WHAT THIS TASK INVOLVES.
Convert everything in the listing below, from the line containing "You are a computer-use agent. The" down to the end, into a numbered list, and leave out any blank lines.

ENTRIES SHOWN.
□ □ □ □
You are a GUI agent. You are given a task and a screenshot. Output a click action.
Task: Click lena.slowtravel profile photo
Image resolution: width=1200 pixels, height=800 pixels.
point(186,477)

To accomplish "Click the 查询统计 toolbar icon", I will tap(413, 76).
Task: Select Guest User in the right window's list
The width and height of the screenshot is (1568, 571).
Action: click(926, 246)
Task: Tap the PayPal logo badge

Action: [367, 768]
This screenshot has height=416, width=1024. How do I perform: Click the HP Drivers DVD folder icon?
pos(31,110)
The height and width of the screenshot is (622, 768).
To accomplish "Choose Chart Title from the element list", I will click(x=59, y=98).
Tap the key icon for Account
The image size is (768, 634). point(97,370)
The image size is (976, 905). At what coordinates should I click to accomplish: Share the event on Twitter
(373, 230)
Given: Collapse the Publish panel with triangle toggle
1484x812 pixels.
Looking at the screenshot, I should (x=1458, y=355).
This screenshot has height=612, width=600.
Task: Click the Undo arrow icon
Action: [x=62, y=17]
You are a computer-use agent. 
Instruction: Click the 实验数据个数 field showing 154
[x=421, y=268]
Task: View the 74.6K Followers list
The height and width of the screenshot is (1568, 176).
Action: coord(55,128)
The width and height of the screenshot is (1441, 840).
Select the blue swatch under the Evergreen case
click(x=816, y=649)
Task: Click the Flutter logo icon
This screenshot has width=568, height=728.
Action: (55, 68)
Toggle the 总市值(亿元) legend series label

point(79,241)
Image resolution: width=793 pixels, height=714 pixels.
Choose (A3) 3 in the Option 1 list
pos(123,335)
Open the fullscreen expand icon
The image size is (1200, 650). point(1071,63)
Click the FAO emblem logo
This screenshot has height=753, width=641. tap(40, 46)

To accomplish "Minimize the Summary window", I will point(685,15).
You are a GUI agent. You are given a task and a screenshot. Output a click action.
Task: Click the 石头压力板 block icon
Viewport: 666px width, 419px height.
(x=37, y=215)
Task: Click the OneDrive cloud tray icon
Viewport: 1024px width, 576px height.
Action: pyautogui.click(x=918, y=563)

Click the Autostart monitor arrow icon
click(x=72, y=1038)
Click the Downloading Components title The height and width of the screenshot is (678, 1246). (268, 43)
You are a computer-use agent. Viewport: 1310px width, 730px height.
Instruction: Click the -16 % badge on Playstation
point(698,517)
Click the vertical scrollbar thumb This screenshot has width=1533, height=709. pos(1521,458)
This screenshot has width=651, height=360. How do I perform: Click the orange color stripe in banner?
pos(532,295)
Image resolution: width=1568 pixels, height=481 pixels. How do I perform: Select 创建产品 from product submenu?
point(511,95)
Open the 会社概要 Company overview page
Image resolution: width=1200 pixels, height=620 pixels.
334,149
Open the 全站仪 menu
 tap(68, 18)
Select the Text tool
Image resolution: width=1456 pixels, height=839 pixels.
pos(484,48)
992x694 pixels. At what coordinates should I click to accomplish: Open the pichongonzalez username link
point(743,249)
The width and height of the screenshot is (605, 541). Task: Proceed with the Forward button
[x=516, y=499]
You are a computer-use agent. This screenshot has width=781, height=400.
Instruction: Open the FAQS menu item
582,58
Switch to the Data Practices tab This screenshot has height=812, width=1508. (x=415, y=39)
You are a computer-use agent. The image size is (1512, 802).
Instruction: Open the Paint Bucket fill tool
□ □ □ □
TASK RESULT.
1. You are a computer-use agent. The image size is (1512, 802).
2. Instruction: Open the Paint Bucket fill tool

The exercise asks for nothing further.